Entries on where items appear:
====================

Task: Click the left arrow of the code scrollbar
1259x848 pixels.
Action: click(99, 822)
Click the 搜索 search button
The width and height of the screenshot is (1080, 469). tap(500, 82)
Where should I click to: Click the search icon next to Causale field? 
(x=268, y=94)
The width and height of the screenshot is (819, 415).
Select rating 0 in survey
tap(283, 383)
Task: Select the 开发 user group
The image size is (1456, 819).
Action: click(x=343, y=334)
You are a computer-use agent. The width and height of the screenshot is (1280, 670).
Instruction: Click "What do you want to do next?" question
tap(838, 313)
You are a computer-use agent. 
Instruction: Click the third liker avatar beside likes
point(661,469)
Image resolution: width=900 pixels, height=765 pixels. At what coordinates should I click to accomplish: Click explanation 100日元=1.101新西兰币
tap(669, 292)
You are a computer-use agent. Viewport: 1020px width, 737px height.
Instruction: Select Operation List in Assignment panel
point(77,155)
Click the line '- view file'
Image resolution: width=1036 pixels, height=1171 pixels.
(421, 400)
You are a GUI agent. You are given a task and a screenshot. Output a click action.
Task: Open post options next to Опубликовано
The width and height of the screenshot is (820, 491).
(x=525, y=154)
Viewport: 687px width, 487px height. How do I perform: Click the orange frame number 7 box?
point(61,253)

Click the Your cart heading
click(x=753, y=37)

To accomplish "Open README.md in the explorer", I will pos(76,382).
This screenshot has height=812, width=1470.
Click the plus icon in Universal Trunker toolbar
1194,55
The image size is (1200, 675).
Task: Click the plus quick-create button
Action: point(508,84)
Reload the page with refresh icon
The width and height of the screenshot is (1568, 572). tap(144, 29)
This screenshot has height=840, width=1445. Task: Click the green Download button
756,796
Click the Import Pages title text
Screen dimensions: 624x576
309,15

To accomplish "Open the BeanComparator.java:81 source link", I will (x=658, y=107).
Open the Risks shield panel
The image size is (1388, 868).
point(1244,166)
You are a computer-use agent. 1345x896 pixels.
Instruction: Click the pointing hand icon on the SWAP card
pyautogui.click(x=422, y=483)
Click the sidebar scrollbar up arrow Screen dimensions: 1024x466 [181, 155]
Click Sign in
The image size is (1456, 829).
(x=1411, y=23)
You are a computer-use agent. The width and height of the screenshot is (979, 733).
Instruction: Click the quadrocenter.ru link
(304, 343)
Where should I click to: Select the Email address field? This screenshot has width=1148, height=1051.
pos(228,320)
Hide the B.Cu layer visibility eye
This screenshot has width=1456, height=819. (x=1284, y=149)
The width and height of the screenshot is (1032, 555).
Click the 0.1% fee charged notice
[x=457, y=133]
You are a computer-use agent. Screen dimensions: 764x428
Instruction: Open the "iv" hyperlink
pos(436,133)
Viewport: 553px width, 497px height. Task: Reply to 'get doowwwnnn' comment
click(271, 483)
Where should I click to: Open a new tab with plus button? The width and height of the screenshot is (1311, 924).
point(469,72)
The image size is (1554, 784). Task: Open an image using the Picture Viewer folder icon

====================

→ Set task
Reproduce all of the records above, replacing each occurrence of "computer-use agent" with "screen-navigation agent" and leaving every other part unchanged.

→ The output
Task: Click the left arrow of the code scrollbar
1259x848 pixels.
Action: click(99, 822)
Click the 搜索 search button
The width and height of the screenshot is (1080, 469). tap(500, 82)
Where should I click to: Click the search icon next to Causale field? 
(x=268, y=94)
The width and height of the screenshot is (819, 415).
Select rating 0 in survey
tap(283, 383)
Task: Select the 开发 user group
The image size is (1456, 819).
Action: click(x=343, y=334)
You are a screen-navigation agent. The width and height of the screenshot is (1280, 670).
Instruction: Click "What do you want to do next?" question
tap(838, 313)
You are a screen-navigation agent. 
Instruction: Click the third liker avatar beside likes
point(661,469)
Image resolution: width=900 pixels, height=765 pixels. At what coordinates should I click to accomplish: Click explanation 100日元=1.101新西兰币
tap(669, 292)
You are a screen-navigation agent. Viewport: 1020px width, 737px height.
Instruction: Select Operation List in Assignment panel
point(77,155)
Click the line '- view file'
Image resolution: width=1036 pixels, height=1171 pixels.
(421, 400)
You are a GUI agent. You are given a task and a screenshot. Output a click action.
Task: Open post options next to Опубликовано
The width and height of the screenshot is (820, 491).
(x=525, y=154)
Viewport: 687px width, 487px height. How do I perform: Click the orange frame number 7 box?
point(61,253)

Click the Your cart heading
click(x=753, y=37)

To accomplish "Open README.md in the explorer", I will pos(76,382).
This screenshot has height=812, width=1470.
Click the plus icon in Universal Trunker toolbar
1194,55
The image size is (1200, 675).
Task: Click the plus quick-create button
Action: point(508,84)
Reload the page with refresh icon
The width and height of the screenshot is (1568, 572). tap(144, 29)
This screenshot has height=840, width=1445. Task: Click the green Download button
756,796
Click the Import Pages title text
Screen dimensions: 624x576
309,15

To accomplish "Open the BeanComparator.java:81 source link", I will (x=658, y=107).
Open the Risks shield panel
The image size is (1388, 868).
point(1244,166)
You are a screen-navigation agent. 1345x896 pixels.
Instruction: Click the pointing hand icon on the SWAP card
pyautogui.click(x=422, y=483)
Click the sidebar scrollbar up arrow Screen dimensions: 1024x466 [181, 155]
Click Sign in
The image size is (1456, 829).
(x=1411, y=23)
You are a screen-navigation agent. The width and height of the screenshot is (979, 733).
Instruction: Click the quadrocenter.ru link
(304, 343)
Where should I click to: Select the Email address field? This screenshot has width=1148, height=1051.
pos(228,320)
Hide the B.Cu layer visibility eye
This screenshot has width=1456, height=819. (x=1284, y=149)
The width and height of the screenshot is (1032, 555).
Click the 0.1% fee charged notice
[x=457, y=133]
You are a screen-navigation agent. Screen dimensions: 764x428
Instruction: Open the "iv" hyperlink
pos(436,133)
Viewport: 553px width, 497px height. Task: Reply to 'get doowwwnnn' comment
click(271, 483)
Where should I click to: Open a new tab with plus button? The width and height of the screenshot is (1311, 924).
point(469,72)
The image size is (1554, 784). Task: Open an image using the Picture Viewer folder icon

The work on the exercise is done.